Looking at company specific risks however, I believe the critical determinants of Otis’s future performance are as follows:
Successful delivery of ‘Uplift’ – improvement of operating model
To remain competitive in both the New Equipment and Service segments, Otis needs to stay on top of its costs and maintain a lean cost structure. Part of its plan to do so is its new ‘UpLift’ initiative that aims to streamline and optimize processes, accelerate digitalization, leverage scale and efficiency in global supply chain and unlock global synergies. Through this project, Otis aims to unlock c.$150 million in savings in the next 2 years. I believe this is a step in the right direction but is not exhaustive and I expect further updates as well as additional cost savings initiatives going forward.
Continued organic growth of New Equipment projects and conversion to Service Customers
Long-term growth will depend on Otis’s success of winning New Equipment contracts from projects globally, and specifically then converting these projects to Service customers – allowing Otis to generate steady long-term cashflow at significantly higher margins compared to the one-off New Equipment revenue. The extent to which Otis can succeed in winning new projects depends on a combination of cost competitiveness (partly discussed above), as well as continued product innovation and product and service quality. Looking at Otis’s wide-product range and ongoing innovation such as Otis ONE mentioned above, I believe they are well positioned to deliver on this promise. Key performance indicators to monitor will be their New Equipment and Service market shares, as well as keeping an eye on growth relative to competitors. Should Otis grow slower than their competitors and lose market share (especially in Asia) this would be a major red flag.
Debt reduction
Due to recent acquisitions Otis has loaded up on debt. While I am not worried about their current net debt levels (c.$5.6 billion), I do expect their debt to come down materially in the next 18-24 months. Looking at the LTM to June 30, 2022, Otis’s Total Debt / EBITDA was 2.9x, I would like to see this come down to below 1x over time to be more in-line with industry peers. I believe debt reduction is critical for Otis to be able to continue its buyback program and its dividend increases.
Overall, I believe that Otis is well positioned to weather these challenges as management has a strong record of delivering on their plans, and the balance sheet is strong. In addition, I expect its strong and growing Service business portfolio will continue to offer earnings safety and stability while Otis continues its efficiency enhancement and innovation initiatives while the uncertainty surrounding China’s property sector further develops.
Main things that I will be watching out for and that might turn me more bearish on Otis will be drops in market share and increasing debt levels for reasons other than value-creating acquisitions.
Takeaway
Otis is currently trading 1.8% below its all-time high and offers a dividend yield of 1.5%. Since the spin-off in early 2020, the dividend has been increased by 70%.

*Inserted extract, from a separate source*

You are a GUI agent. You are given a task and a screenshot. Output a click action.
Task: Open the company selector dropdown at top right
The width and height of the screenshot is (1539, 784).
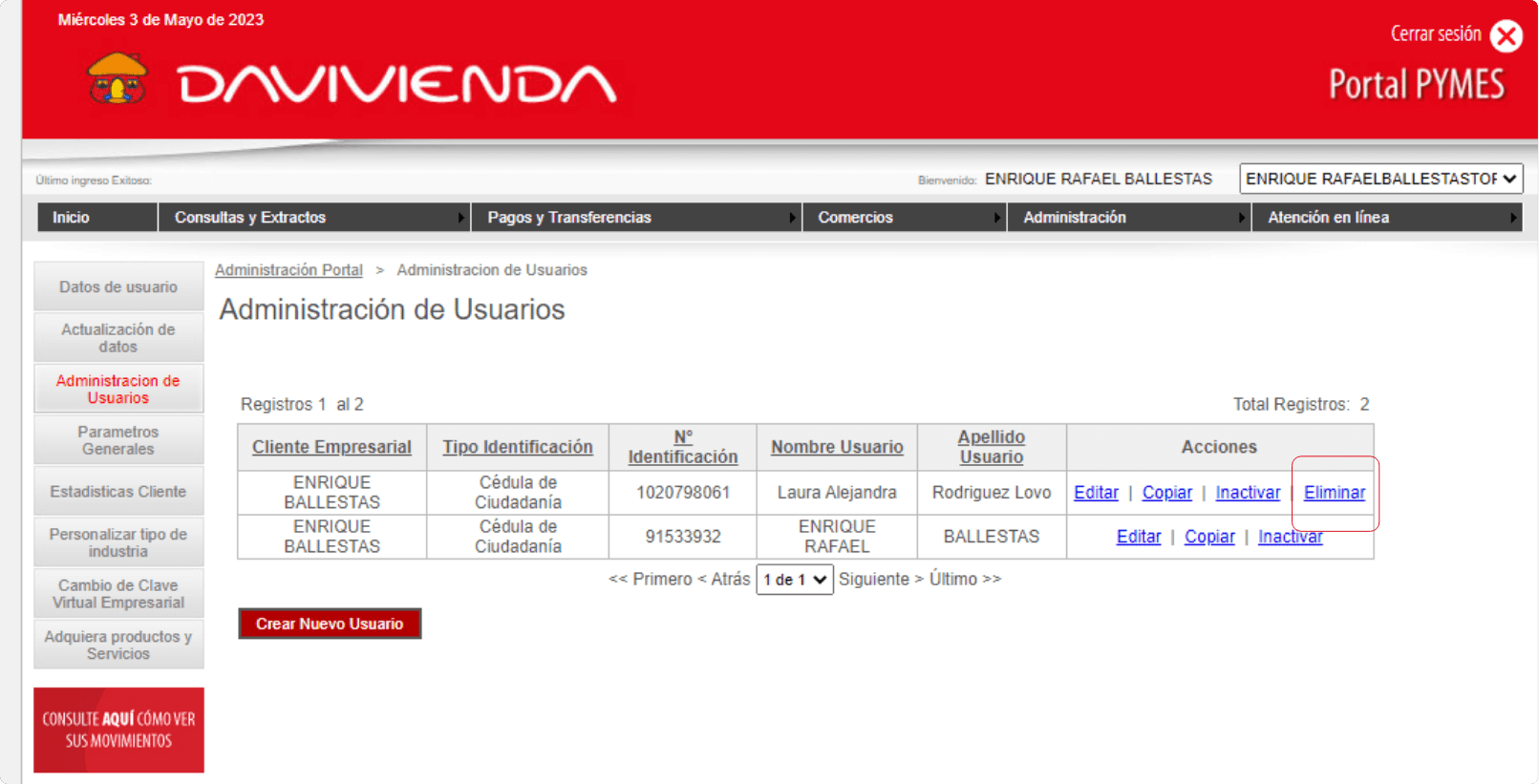[1380, 179]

The business has a strong balance sheet with ample liquidity and offers an interesting entry-level for long-term income-oriented investors. Its 1H 2023 results outperformed the same period in 2022, and I expect the 2H results to beat last year as well.
Challenges remain especially for the China market, as well as for general wage inflation globally. The future of the stock hinges on the success of Otis’s capital allocation strategy and whether it can secure enough New Equipment projects and convert them into Service Business customers.
I believe Otis is currently undervalued, and while further economic deterioration could pose risks, the stock presents a favorable risk/reward opportunity.